Inhibition of inflammatory cytokines, such as TNF-α, has been shown to alleviate depression symptoms, which includes anhedonia and psychomotor inhibition, in patients with inflammatory diseases and those with depression and aggravated inflammation.[30] A previous study demonstrated that TNF-α and IL-1β levels in the striatum and hippocampus were significantly higher in rats with injury to the right medial forebrain bundle than in sham-operated rats. This study also showed that cytokine levels were normalized by treating the injured rats with ellagic acid, which also improved sports injuries to the rats by reducing neuroinflammatory levels, e.g., TNF-α and IL-1β, and protecting the brain from free radical-mediated nerve injury.[31] Finally, serum TNF-α levels, which are elevated in PD patients, are also significantly correlated with PD severity, suggesting that TNF-α is a potential biomarker for PD prognosis.[31]

Conclusions

These results indicate that serum post-treatment TNF-α levels were significantly decreased in both groups and that TNF-α levels were significantly lower in the study group than in the control group. Furthermore, post-treatment serum TNF-α levels in the study group were significantly and positively correlated with UPDRS1, UPDRS2, and UPDRS3 scores, suggesting that pramipexole combined with levodopa provides benefits in PD by reducing serum TNF-α levels.

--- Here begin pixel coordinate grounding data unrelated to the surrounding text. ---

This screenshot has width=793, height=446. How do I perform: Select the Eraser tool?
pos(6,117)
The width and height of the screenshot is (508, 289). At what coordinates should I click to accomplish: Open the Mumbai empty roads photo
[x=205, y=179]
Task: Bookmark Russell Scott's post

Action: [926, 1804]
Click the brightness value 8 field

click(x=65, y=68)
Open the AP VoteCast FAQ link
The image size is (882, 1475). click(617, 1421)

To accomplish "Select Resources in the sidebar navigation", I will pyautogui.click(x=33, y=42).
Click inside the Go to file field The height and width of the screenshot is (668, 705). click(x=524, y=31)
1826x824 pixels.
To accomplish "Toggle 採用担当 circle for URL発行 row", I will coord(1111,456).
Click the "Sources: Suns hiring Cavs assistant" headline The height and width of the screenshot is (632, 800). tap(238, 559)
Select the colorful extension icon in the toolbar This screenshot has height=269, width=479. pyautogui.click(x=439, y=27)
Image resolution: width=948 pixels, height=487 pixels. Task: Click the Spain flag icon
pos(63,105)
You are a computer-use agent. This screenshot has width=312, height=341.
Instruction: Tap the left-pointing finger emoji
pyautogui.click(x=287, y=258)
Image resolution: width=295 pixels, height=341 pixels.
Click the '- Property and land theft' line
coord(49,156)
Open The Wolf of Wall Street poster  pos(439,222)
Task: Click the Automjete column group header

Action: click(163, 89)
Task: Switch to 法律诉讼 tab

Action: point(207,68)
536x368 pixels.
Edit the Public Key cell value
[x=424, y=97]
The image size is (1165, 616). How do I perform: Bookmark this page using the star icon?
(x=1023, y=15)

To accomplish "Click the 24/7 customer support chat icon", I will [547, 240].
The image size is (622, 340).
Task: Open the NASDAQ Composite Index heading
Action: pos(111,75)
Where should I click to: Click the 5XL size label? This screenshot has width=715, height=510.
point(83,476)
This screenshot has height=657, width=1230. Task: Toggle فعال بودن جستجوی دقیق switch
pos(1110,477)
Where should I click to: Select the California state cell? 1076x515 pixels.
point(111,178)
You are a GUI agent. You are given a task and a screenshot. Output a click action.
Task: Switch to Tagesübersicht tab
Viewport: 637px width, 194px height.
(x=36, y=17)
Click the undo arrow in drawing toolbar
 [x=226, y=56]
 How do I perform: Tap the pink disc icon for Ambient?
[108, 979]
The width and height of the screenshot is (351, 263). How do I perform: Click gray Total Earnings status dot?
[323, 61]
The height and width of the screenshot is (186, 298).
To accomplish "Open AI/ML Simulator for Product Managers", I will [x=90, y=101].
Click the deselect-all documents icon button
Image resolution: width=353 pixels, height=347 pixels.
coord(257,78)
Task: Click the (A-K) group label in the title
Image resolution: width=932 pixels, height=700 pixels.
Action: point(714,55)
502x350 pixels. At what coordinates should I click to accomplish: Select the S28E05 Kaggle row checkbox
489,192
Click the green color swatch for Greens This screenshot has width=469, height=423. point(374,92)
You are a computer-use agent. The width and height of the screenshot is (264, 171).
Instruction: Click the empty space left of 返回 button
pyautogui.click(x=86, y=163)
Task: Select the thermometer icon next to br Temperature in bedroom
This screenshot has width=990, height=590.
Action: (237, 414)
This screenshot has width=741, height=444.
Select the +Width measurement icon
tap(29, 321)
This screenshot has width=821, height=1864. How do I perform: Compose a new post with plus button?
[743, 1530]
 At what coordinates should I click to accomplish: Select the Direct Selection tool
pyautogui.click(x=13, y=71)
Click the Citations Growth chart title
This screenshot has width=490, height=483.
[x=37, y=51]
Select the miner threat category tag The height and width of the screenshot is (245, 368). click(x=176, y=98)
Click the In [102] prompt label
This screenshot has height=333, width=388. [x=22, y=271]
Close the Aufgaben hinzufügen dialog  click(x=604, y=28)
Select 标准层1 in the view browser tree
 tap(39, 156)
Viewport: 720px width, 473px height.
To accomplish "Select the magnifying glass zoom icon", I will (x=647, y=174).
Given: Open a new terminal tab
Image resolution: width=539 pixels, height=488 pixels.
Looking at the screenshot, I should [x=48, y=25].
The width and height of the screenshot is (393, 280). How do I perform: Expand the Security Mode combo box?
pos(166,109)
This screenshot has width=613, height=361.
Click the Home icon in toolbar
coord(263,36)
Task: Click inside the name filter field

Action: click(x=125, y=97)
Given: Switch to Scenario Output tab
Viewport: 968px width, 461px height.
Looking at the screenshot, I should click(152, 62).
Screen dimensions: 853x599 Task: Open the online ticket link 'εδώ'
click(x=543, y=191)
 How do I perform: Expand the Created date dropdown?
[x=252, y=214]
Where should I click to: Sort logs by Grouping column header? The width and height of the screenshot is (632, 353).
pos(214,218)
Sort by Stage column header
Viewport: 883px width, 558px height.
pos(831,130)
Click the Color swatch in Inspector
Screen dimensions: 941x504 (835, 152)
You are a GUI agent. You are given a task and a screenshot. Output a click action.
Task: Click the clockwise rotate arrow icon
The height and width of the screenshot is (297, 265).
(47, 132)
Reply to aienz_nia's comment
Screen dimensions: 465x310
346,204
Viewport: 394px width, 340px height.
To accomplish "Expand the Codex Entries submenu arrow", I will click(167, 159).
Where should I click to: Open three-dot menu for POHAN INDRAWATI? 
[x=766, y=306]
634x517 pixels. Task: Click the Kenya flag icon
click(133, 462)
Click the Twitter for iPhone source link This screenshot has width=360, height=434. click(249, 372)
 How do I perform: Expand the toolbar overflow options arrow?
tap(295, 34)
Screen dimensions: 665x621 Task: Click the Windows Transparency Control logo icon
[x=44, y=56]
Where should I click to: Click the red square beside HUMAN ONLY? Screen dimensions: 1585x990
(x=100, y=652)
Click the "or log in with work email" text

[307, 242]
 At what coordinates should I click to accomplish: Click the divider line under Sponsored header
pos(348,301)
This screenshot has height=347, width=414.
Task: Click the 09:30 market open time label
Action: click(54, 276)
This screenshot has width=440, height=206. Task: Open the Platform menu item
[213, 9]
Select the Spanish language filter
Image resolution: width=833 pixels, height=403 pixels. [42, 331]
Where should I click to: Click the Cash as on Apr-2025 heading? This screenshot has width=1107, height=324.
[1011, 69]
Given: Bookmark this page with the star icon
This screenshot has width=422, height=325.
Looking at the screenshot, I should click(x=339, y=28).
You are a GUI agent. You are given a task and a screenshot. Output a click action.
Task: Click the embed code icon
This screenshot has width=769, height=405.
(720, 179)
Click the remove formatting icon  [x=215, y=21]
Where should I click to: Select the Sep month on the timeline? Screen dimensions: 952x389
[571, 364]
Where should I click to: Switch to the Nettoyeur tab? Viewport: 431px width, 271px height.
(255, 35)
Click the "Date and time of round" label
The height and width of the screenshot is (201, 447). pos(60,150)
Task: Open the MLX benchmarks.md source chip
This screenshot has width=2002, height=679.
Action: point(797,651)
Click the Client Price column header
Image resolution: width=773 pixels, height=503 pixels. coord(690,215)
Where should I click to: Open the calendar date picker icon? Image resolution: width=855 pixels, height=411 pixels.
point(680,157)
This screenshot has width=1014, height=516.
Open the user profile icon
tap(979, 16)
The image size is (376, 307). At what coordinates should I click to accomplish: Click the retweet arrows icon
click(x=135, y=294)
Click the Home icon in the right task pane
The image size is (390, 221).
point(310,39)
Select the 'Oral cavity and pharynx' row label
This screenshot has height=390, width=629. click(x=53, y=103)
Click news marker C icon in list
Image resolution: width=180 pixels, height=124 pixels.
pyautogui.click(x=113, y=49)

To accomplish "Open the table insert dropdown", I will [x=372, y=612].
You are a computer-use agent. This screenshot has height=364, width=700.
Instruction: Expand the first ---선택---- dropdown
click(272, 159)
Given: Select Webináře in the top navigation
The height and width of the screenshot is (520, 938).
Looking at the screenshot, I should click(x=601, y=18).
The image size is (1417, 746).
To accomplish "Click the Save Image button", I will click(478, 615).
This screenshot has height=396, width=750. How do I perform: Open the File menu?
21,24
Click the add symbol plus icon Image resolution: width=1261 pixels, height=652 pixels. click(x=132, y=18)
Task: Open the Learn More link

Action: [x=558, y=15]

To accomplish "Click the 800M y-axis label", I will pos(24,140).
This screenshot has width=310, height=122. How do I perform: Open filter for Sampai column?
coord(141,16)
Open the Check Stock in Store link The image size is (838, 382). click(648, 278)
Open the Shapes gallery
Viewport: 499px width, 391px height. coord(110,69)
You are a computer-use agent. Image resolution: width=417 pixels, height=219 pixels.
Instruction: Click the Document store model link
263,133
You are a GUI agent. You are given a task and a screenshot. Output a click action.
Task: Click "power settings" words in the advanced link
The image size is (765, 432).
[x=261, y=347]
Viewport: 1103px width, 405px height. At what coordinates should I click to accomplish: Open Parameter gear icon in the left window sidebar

In summary, pramipexole combined with levodopa relieved PD symptoms and patients’ QOL, potentially via suppressing serum TNF-α levels. However, there are several limitations to this study. First, the optimal dosage of pramipexole for combinatorial use with levodopa was not explored. Second, only a small number of outcome measures were assessed. Finally, the specific regulatory mechanisms of TNF-α in PD were not comprehensively discussed. Therefore, future studies are necessary to address these limitations and validate our findings.